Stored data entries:
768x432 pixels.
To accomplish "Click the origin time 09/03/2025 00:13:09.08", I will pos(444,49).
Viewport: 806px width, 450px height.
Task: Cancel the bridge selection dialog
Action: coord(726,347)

- _Instructions for the task_
In your response, reproduce the records exactly, every one.

- _Result_
768x432 pixels.
To accomplish "Click the origin time 09/03/2025 00:13:09.08", I will pos(444,49).
Viewport: 806px width, 450px height.
Task: Cancel the bridge selection dialog
Action: coord(726,347)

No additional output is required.